An Account of the English Colony in New South Wales, Volume 1 eBook

This eBook from the Gutenberg Project consists of approximately 866 pages of information about An Account of the English Colony in New South Wales, Volume 1.

An Account of the English Colony in New South Wales, Volume 1 eBook

This eBook from the Gutenberg Project consists of approximately 866 pages of information about An Account of the English Colony in New South Wales, Volume 1.

With attention and kind treatment, they certainly might be made a very serviceable people.  I have seen them employed in a boat as usefully as any white person; and the settlers have found some among them, who would go out with their stock, and carefully bring home the right numbers, though they have not any knowledge of numeration beyond three or four.

Their acquaintance with astronomy is limited to the names of the sun and moon, some few stars, the Magellanic clouds, and the milky way.  Of the circular form of the earth they have not the smallest idea, but imagine that the sun returns over their heads during the night to the quarter whence he begins his course in the morning.

As they never make provision for the morrow, except at a whale-feast, they always eat as long as they have any thing left to eat, and when satisfied, stretch themselves out in the sun to sleep, where they remain until hunger or some other cause calls them again into action.  I have at times observed a great degree of indolence in their dispositions, which I have frequently seen the men indulge at the expence of the weaker vessel the women, who have been forced to sit in their canoe, exposed to the fervour of the mid-day sun, hour after hour, chanting their little song, and inviting the fish beneath them to take their bait; for without a sufficient quantity to make a meal for their tyrants, who were lying asleep at their ease, they would meet but a rude reception on their landing.

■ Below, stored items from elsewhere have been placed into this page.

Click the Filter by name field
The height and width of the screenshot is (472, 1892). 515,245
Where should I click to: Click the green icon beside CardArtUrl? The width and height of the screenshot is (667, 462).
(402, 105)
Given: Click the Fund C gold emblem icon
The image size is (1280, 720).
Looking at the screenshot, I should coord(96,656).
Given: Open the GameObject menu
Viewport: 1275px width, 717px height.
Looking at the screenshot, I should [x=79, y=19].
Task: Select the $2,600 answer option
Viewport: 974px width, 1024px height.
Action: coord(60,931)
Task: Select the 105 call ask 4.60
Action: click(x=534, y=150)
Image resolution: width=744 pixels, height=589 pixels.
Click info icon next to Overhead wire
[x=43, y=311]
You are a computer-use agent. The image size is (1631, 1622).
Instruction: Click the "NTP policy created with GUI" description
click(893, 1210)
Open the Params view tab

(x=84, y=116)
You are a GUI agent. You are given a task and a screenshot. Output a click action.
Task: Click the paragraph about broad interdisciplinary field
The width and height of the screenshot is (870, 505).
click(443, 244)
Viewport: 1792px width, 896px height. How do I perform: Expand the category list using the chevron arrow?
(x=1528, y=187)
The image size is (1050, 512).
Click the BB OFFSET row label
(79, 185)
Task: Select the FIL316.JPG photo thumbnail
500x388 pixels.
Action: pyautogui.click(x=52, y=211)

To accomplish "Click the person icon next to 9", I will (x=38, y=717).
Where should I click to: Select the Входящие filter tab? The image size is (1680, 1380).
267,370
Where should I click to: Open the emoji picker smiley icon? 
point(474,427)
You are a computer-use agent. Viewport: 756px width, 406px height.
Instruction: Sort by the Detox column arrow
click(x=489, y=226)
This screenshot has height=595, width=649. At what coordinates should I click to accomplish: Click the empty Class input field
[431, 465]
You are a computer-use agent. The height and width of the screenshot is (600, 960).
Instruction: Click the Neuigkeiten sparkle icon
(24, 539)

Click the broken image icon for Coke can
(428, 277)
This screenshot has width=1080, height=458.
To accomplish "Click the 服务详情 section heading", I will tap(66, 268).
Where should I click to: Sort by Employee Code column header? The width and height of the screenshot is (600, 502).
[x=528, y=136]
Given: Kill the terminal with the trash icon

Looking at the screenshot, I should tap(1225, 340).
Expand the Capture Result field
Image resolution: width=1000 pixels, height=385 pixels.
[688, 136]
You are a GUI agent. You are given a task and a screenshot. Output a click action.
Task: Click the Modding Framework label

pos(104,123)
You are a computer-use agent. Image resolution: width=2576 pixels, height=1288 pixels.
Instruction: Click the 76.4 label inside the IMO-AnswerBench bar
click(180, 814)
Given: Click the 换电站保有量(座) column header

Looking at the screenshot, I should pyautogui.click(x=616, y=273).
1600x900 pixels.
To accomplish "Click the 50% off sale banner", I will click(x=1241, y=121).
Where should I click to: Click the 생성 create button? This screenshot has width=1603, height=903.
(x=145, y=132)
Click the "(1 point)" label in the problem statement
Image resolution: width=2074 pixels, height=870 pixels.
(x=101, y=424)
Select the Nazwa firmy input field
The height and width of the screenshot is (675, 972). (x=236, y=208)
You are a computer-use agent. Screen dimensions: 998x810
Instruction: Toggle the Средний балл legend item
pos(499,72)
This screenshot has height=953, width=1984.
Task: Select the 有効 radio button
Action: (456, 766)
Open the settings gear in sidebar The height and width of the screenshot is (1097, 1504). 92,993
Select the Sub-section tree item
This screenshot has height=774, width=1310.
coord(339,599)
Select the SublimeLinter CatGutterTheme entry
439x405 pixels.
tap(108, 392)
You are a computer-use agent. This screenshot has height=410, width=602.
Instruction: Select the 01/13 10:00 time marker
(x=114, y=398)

APPENDIX XI—­FUNERAL CEREMONIES

The first peculiarity noticeable in their funeral ceremonies is the disposal of their dead; their young people they consign to the grave; those who have passed the middle age are burnt.  Bennillong burnt the body of his first wife Ba-rang-a-roo, who, I suppose, was at the time of her decease turned fifty.  I have attended them on both occasions.  The interment of Ba-loo-der-ry was accompanied with many curious ceremonies.  From being one day in apparent perfect health, he was brought in the next extremely ill, and attended by Bennillong, whom we found singing over him, and making use of those means which ignorance and superstition pointed out to him to recover his health.  Ba-loo-der-ry lay extended on the ground, appearing to be in much pain.  Bennillong applied his mouth to those parts of his patient’s body which he thought were affected, breathing strongly on them, and singing:  at times he waved over him some boughs dipped in water, holding one in each hand, and seemed to treat him with much attention and friendship.  On the following morning he was visited by a car-rah-dy, who came express from the north shore.  This man threw himself into various distortions, applied his mouth to different parts of his patient’s body, and at length, after appearing to labour much, and to be in great pain, spit out a piece of a bone about an inch and a half long (which he had previously procured).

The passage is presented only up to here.